When forming the dataset pairs for the hypothesis testing, the distance functions we use are bi-directional, meaning that given a function Dist calculating distance, Dist(p, q) = Dist(q, p). Therefore, we measure the distribution shifts using combinations without repetition. Additionally, we include the distance of each dataset to itself as a sanity check. This approach results in 66 unique combinations plus 12 self-comparisons, in a total of 78 pairs.

We now discuss the representations we use for the datasets and the corresponding statistical tests we employ.

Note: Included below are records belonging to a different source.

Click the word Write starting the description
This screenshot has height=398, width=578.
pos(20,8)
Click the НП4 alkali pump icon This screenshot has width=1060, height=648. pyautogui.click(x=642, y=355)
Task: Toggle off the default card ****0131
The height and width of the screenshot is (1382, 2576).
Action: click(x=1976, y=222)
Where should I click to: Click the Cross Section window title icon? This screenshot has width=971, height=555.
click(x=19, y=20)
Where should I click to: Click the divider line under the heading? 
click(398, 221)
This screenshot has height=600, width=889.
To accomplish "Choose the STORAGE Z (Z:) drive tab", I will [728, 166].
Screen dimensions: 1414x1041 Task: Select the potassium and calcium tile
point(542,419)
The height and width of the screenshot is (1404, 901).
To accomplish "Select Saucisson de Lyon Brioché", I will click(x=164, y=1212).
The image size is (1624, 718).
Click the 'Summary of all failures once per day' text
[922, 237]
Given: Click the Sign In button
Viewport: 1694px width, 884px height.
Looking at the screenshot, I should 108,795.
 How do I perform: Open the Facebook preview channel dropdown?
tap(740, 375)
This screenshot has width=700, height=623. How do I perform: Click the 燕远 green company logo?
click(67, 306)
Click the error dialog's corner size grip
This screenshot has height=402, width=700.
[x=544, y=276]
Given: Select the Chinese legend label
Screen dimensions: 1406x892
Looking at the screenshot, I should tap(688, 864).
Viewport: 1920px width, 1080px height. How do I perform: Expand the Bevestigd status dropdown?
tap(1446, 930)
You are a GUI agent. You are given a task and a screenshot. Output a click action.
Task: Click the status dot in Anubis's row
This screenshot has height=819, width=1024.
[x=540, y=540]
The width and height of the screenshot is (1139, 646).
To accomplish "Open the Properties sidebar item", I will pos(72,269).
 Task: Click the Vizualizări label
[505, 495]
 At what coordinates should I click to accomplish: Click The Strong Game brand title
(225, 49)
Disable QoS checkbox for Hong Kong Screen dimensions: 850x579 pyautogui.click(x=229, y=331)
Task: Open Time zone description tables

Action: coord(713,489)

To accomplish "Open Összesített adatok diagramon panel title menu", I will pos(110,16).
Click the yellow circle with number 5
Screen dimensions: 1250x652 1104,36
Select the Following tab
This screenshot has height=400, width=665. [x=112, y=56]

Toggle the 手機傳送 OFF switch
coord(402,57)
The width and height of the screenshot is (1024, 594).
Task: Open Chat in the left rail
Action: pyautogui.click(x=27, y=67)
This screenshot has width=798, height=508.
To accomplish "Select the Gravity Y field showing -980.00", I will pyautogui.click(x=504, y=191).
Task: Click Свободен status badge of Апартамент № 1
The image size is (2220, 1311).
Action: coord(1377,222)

3.2.1 Representation for input space

We investigate two different representations for the input space.

Word frequencies: in this setting, \({\varvec{x}}\) represents the frequency of each word. The underlying assumption is that the occurrences of words within a dataset indicate how important a word is. The word frequency distribution over the vocabulary represents the dataset.

Distributional representation: In this setting, each instance of \({\varvec{x}}\) is an n-dimensional vector representation of a sentence within a dataset. Sentence-BERT (Reimers & Gurevych, 2019) is used to encode each sentence. The idea behind sentence-BERT is that semantically similar sentences are closer in vector space (Reimers & Gurevych, 2019). The data points in this n-dimensional space are the distribution for each dataset.

3.2.2 Representation for label space

Within the NER task, datasets from different domains have different types of entities. We use category counts as our label distribution \(p({\varvec{y}})\). Among different domains, the most general types include Person, Organization, Location and Miscellaneous. As mentioned in subsection 3.1, we unify labels with the same semantic meanings. We note that very field-specific datasets will have a different label space than more general datasets.

Following recent work on distribution shifts, for label space, we formulate the problem as one of unseen data shift where some attribute values are unseen under p but are seen under q (Wiles et al., 2022). For example, the type Method might have zero observation in many datasets such as in CoNLL and Wikigold, but it will have many observations in dataset SciERC. However, it does not necessarily mean that there are no entities that have the type Methods in the Wikigold dataset, but due to specific data generation processes, those entities are not annotated. We see this as an outcome of different sampling processes. We assume all datasets share a common label set \({\varvec{A}}^l\) and some labels in the set are unseen in p but are seen in q due to systematic sampling error.

3.2.3 Statistical hypothesis testing

For each type of representation, a different statistical test is necessary, which we now detail. Shift decisions are reported based on the significant level. By default, we use 0.05 as the significant threshold for all tests. Furthermore, we use this statistical testing as a means to measure distribution shift and draw a connection between shift and performance.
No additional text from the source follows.